Julia Kreuz | MLB
Jen Pawol has been steadily moving up the umpires ranks over the course of her eight-year career, and she is now one step closer to the Majors with the Monday announcement that she will be the first woman since 2007 to work in Major League Spring Training games. This is a crucial step in Pawol’s effort to become the first female umpire in the Majors, a goal that’s significantly closer today than yesterday.
Whenever MLB needs fill-in or additional umpires during the regular season, it draws from the group of Triple-A umpires that are named to the MLB Call-Up list that is made up exclusively of umpires that had been invited to MLB Spring Training. After firmly standing her ground while the pool of candidates narrowed around her, Pawol’s odds have never been more favorable.
She’s had nearly a decade to build up to this moment.

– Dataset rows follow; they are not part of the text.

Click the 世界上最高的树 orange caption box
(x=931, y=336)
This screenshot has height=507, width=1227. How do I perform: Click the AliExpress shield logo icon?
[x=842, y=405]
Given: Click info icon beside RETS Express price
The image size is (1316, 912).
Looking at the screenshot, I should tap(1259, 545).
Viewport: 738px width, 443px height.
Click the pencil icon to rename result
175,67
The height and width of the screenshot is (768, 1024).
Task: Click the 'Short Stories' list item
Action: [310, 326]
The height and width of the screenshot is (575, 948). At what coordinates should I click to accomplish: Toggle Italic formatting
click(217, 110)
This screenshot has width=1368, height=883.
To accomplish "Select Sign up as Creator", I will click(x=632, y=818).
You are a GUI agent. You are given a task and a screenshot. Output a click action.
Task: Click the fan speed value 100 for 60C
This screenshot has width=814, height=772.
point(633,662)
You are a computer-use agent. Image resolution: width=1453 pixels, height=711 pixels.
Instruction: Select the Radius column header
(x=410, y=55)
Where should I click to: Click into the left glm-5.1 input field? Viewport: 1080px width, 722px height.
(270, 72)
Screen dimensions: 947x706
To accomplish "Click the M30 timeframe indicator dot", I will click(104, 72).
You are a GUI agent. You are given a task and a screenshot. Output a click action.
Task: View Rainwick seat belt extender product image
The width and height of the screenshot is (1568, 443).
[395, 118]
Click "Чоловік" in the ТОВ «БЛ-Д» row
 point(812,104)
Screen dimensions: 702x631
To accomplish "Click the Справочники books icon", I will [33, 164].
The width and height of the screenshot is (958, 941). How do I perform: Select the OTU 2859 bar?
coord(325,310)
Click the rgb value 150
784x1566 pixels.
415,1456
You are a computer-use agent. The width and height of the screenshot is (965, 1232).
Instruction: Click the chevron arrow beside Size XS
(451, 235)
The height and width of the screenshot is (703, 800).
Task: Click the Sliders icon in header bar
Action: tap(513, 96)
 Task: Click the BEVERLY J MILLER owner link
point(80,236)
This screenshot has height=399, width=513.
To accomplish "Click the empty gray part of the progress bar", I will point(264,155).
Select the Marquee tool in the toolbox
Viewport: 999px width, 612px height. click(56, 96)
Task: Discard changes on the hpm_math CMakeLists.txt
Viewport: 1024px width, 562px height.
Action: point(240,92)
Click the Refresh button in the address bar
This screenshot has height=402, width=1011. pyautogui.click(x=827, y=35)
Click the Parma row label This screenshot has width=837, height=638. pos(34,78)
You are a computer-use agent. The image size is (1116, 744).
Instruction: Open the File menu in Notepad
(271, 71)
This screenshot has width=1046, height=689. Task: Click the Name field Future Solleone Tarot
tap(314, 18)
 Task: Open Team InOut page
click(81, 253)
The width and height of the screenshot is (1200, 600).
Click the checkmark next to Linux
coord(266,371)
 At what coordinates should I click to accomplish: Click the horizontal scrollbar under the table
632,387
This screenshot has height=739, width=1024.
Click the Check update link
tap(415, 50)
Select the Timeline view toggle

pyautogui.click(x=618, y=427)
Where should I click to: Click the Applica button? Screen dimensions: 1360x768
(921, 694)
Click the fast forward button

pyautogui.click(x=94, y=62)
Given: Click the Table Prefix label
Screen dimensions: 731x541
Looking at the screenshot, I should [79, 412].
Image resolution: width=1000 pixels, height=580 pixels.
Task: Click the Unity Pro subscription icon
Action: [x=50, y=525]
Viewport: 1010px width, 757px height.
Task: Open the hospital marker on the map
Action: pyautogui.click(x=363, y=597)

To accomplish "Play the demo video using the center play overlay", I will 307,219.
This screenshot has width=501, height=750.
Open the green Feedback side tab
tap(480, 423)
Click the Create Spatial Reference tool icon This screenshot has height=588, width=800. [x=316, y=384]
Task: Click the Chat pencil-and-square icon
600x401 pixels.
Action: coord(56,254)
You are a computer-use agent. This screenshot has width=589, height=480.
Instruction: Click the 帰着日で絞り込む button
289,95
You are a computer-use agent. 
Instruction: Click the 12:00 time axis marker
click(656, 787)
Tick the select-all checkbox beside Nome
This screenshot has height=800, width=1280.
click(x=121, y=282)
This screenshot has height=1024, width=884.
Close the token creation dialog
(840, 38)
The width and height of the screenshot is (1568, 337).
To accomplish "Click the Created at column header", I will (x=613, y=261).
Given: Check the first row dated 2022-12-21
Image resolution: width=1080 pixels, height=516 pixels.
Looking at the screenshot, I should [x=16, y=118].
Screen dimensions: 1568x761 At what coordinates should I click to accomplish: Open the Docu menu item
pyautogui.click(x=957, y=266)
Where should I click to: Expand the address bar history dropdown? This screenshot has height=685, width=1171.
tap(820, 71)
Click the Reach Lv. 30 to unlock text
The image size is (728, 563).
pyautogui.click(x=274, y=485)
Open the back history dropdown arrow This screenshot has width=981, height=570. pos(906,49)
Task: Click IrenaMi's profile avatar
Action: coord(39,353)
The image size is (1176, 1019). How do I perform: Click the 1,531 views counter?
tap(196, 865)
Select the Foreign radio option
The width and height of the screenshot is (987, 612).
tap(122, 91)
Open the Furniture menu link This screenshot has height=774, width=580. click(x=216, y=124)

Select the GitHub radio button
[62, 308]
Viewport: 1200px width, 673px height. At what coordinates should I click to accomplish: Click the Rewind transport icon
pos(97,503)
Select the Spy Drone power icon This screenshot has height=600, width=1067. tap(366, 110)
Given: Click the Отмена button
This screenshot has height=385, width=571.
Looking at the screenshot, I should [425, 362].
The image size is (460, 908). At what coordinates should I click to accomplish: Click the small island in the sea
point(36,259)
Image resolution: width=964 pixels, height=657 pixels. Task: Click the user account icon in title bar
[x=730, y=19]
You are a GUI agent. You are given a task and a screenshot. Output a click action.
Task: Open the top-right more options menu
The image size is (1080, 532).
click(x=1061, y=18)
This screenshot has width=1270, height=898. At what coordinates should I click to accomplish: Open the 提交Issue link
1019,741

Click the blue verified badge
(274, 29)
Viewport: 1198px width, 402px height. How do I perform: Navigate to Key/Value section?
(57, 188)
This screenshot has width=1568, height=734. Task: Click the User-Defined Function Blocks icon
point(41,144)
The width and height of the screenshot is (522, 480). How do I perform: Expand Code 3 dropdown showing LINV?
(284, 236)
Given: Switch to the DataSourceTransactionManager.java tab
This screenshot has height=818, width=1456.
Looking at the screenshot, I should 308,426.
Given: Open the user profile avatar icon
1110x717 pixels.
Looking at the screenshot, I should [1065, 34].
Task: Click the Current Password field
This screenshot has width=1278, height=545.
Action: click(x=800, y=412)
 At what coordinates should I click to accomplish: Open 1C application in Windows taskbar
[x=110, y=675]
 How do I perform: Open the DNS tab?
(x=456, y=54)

Pawol started her career on June 24, 2016, in the Gulf Coast League. At the time, Pawol was the seventh woman to umpire in a Minor League game, following in the footsteps of Bernice Gera (1972), Christine Wren (1975-77), Pam Postema (1977-89), Theresa Cox Fairlady (1989-91), Ria Cortesio (1999-2007) and Shanna Kook (2003-04). Cortesio was the most recent female umpire to work a Spring Training game.
Not since Postema, though, has there been this much momentum in a woman’s quest to officiate in the Major Leagues.
The 47-year-old Pawol is one of nine women scheduled to work on-field roles in the Minor Leagues this season. Yet, the list of female umps who have made it as far as Triple-A is significantly shorter: Postema, who was also the first woman assigned to Major League Spring Training games, and Pawol. The league has put a real effort into growing those numbers in recent years. If you open the testimonial page of MLB’s umpire camp website, two of the first four videos you’ll see feature women. One of them is Pawol, and the other is Isabella Robb, who became a professional umpire in 2022.
Pawol first attended an MLB/MiLB tryout camp in 2015 in Cincinnati, at the suggestion of long-time umpires Ted Barrett and Paul Nauert, whom she’d met at an ump clinic in Atlanta the year prior. Pawol was among 38 people invited to the league’s Umpire Training Academy in Vero Beach, Fla. That led to her Minors assignment in ’16.
Pawol kept rising from there. From the GCL, she moved through the ranks all the way to Double-A in 2022 and Triple-A in ’23.
But she and the game go back way further than that.
A New Jersey native, Pawol was inducted into the West Milford High School Athletic Hall of Fame in 2022 after graduating in 1995 as a three-year all-state athlete in softball and soccer. That earned her a softball scholarship with Hofstra University, where she played in Division I as a catcher. Around that same time, a young Pawol also began umpiring softball games, a practice not uncommon for college backstops looking to get a better feel for the strike zone.
She added a World Championship with the U.S. Women’s softball team in Toronto in 2001 before converting into an NCAA umpire for both softball and baseball.
Becoming a reference for the generations after her is a fortunate bonus for Pawol en route to the main goal. But that’s usually how it goes for pioneers. Like the women who paved the way before her, Pawol is forging a path that’s wider than herself.